劇画の父と呼ばれている辰巳ヨシヒロの自伝的な諸作品を連結するスタイル、映画『TATSUMI』が東京国際映画祭で上映され、舞台挨拶が行われました。この日は、エリック・クー監督、辰巳ヨシヒロ、別所哲也をはじめ本作の共同制作、音楽などに関わっていただいた8名が登壇。

 

声の出演された別所哲也

 

「皆さん、日曜日の夜遅い時間に、たくさんの方が集まっていただき有難うございます。シンガポール映画『TATSUMI』、この映画は日本の辰巳先生という劇画の父と呼ばれている方を取り上げた作品です。私は、日本にいながら辰巳先生の仕事を不勉強で、知らなかったことがたくさんあるのですが、実際に関わってみていかに世界中で愛されているかを知りました。そして、同時に日本の宝と言われるような辰巳先生の仕事は、アメリカでアイズナー賞という劇画漫画の世界で有名な賞を取っていて、是非日本の皆さんに知って欲しいことです。俳優としても非常に挑戦しがいのある作品でした。6役に出演していますが、どの役柄が僕なのかも楽しんでいただけたらと思っております。

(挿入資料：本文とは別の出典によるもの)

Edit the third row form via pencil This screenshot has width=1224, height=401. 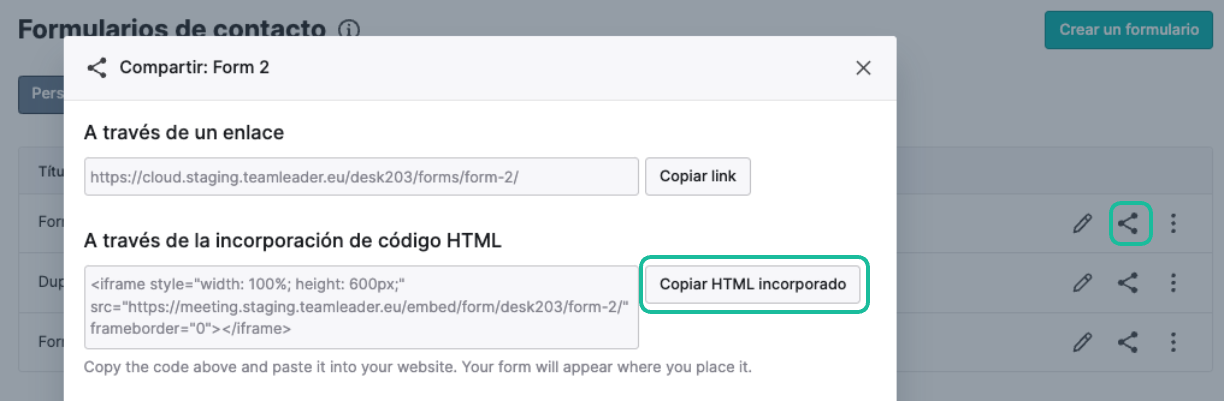(1081, 343)
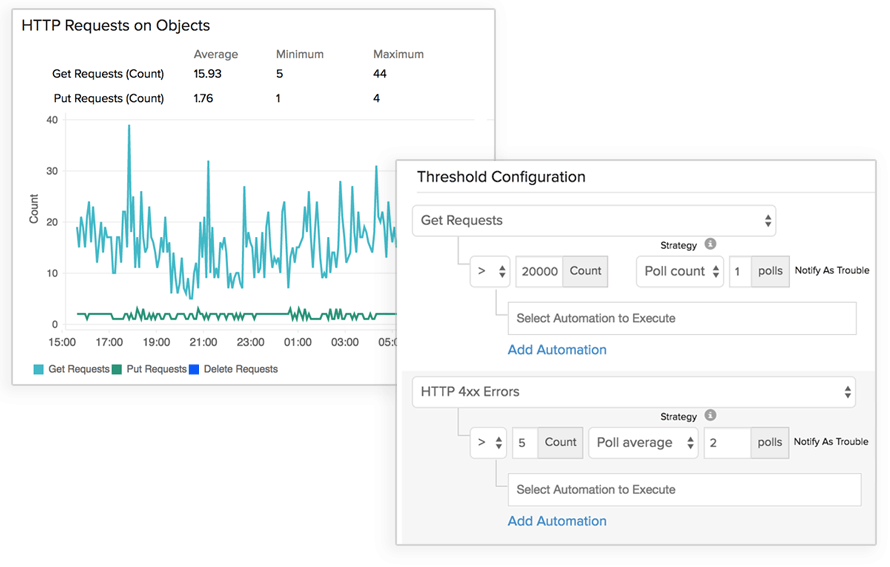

」とコメント。

 

エリック・クー監督

 

「私は20年近く辰巳先生の作品に魅せられてきたファンの一人です。2009年に自伝的な作品『劇画漂流』を読んだ時に、辰巳先生を世界に広めるために何かしなければと思い作品を作ることになりました。是非、まわりにも広めて下さい。本品は皆の愛で成り立った映画です。アニメーション、声がないものですから声によって5割は成功にかかっています。それを担ってくれた別所さん。」そして、協力していただいた方々を紹介されました。

 

辰巳ヨシヒロ

 

「エリックさんに出会ってから2年少し、この日が来ることを信じてはいませんでした。20年間、映画化の話がありましたが、途中で流れてしまうのではというトラウマがありました。入学試験の合格発表のようなバクバクした気持ちでいます。エリックさんに感謝しているのですが、あらゆるスタッフの方々にお世話になりました。インドネシアまで行っていました。その感激が未だに忘れていません。実はシンガポールで長々と話して評判が良くなかったので、今日はこの辺で止めておきます。」とシンガポールでのスピーチの失敗談をコメントし、会場に笑いを沸かせていました。

<STORY>

戦後占領下の日本。若い辰巳の漫画への情熱はついに彼の貧しい家族を支える手段にまでなる。10代ですでに作品が出版されていた辰巳だが、崇拝していた手塚治虫と実際に出会ったことから、さらに創作意欲を触発される。順調な成功の裏で、辰巳は日本の漫画が、なぜ可愛くおもしろおかしいストーリーと描写で子供におもねるのかに疑問を感じ始める。1957年、辰巳は「劇画」(ドラマチックな画)という新しい言葉を生み出し、大人向けの別ジャンルを広めることで従来の漫画を再定義する。辰巳の作品は人生のよりシリアスな部分を捉え始める…。